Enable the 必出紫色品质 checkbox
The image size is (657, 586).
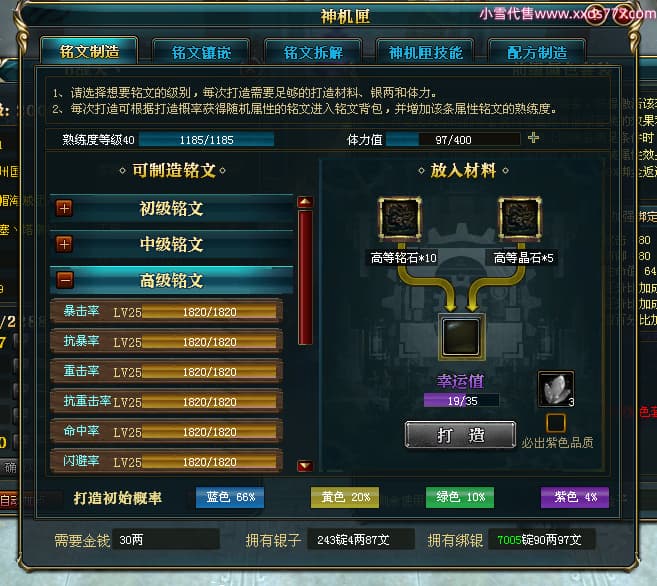coord(556,423)
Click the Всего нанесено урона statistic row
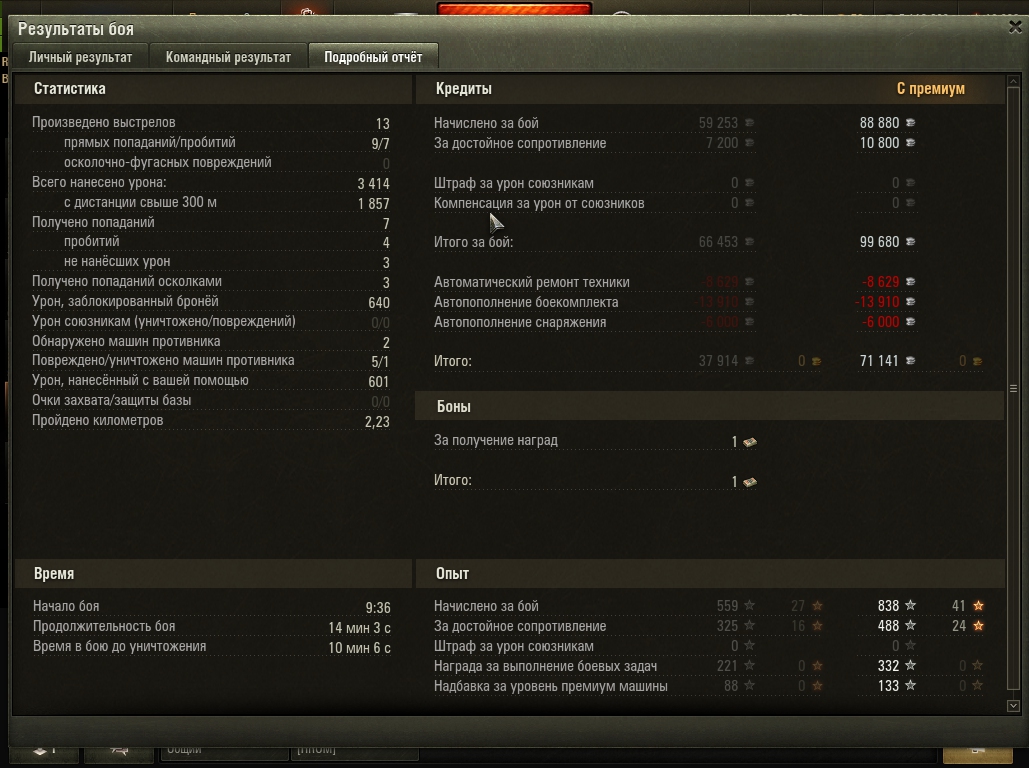The image size is (1029, 768). (211, 182)
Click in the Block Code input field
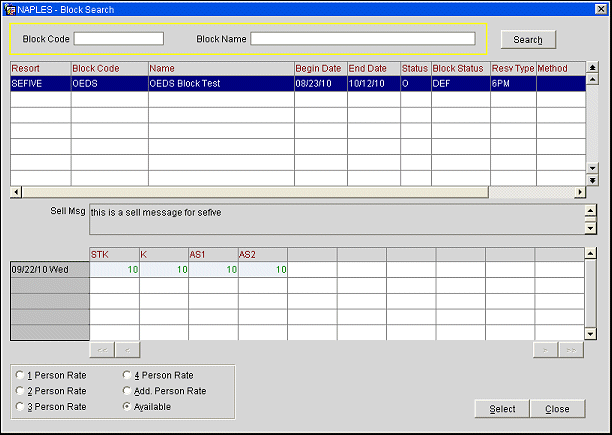The image size is (612, 435). click(x=118, y=39)
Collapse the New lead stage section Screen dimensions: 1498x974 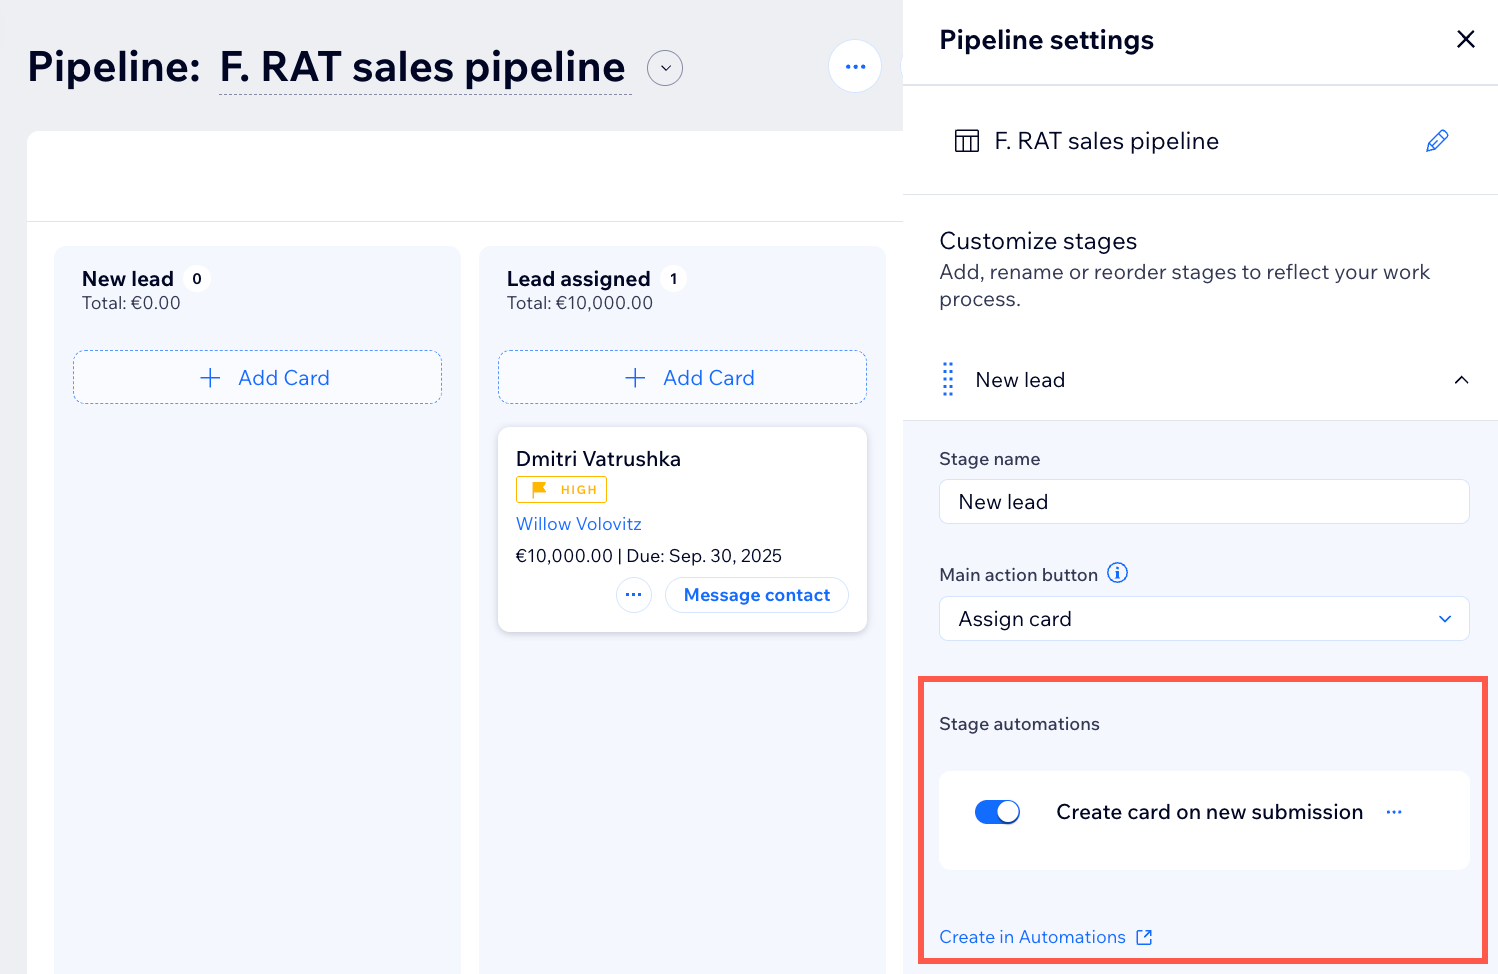tap(1461, 380)

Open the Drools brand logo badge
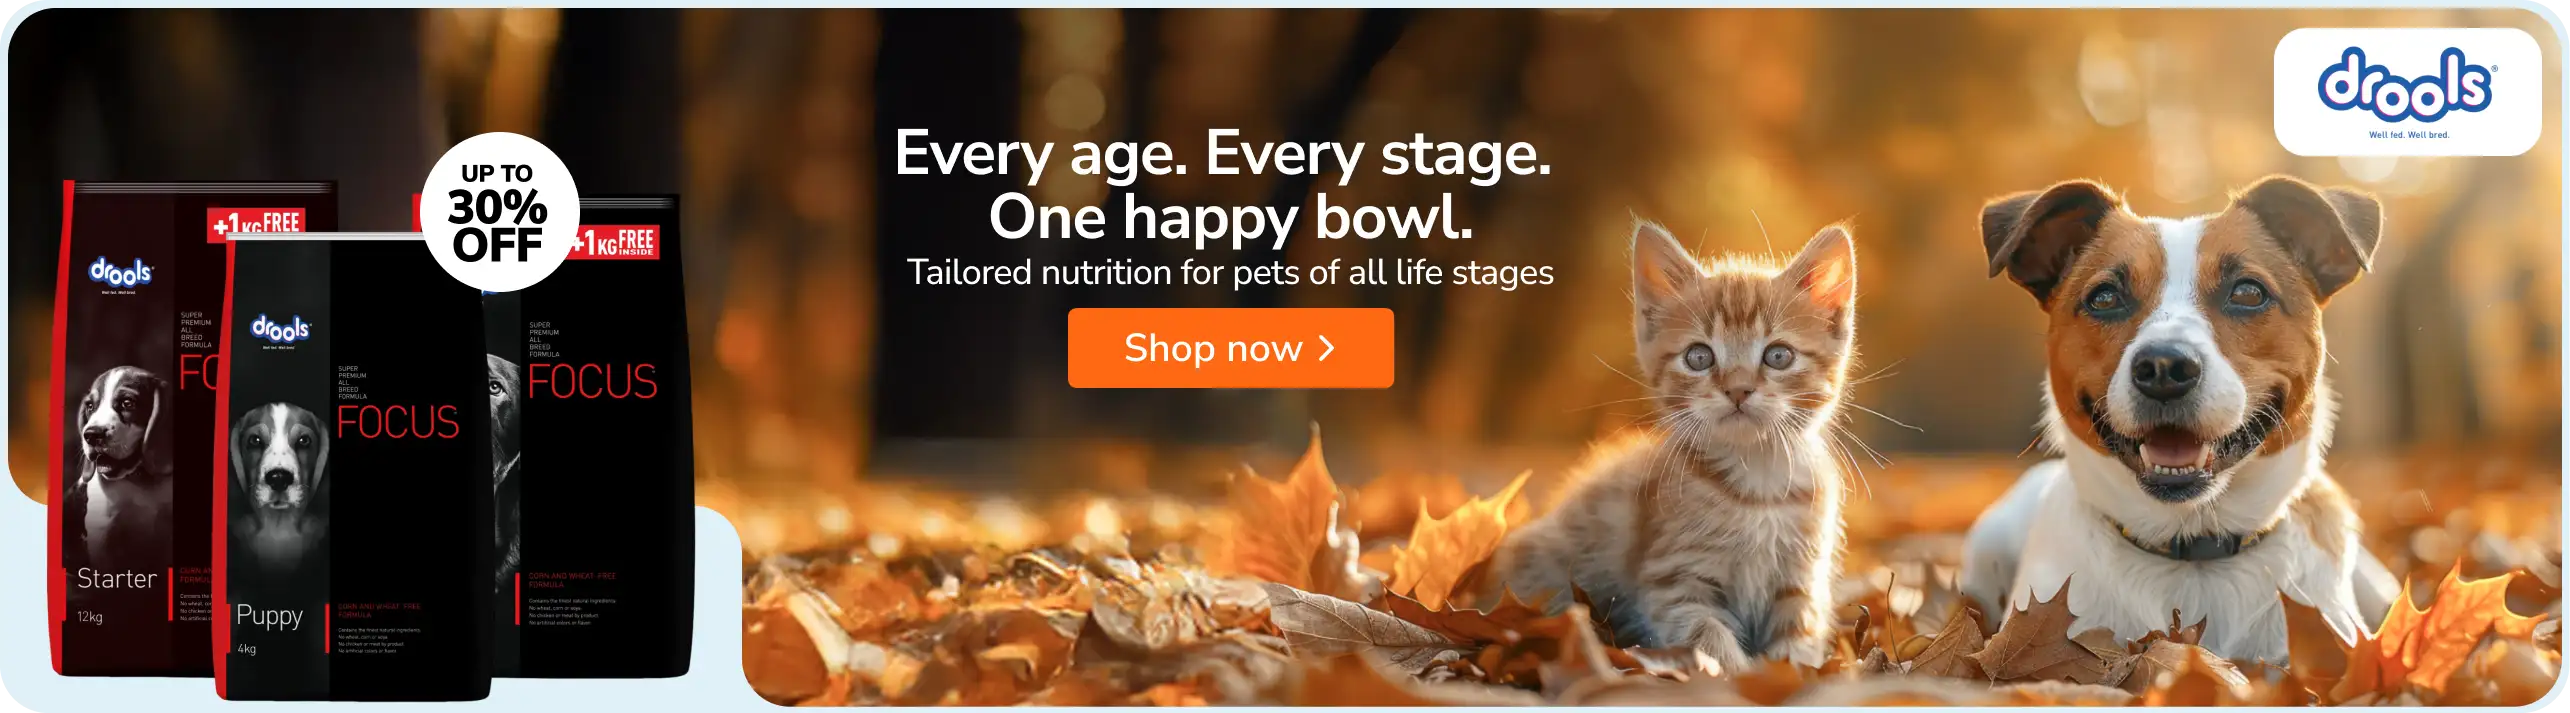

» **Problem requirements**: Can you lay out everything from the start of the records down to the line containing "The image size is (612, 435)." as a JSON list of strings, one string per line, with blank lines and pictures left out?

» **Written solution**:
[
  "Enable the 必出紫色品质 checkbox",
  "The image size is (657, 586).",
  "coord(556,423)",
  "Click the Всего нанесено урона statistic row",
  "The image size is (1029, 768). (211, 182)",
  "Click in the Block Code input field",
  "The image size is (612, 435). click(x=118, y=39)"
]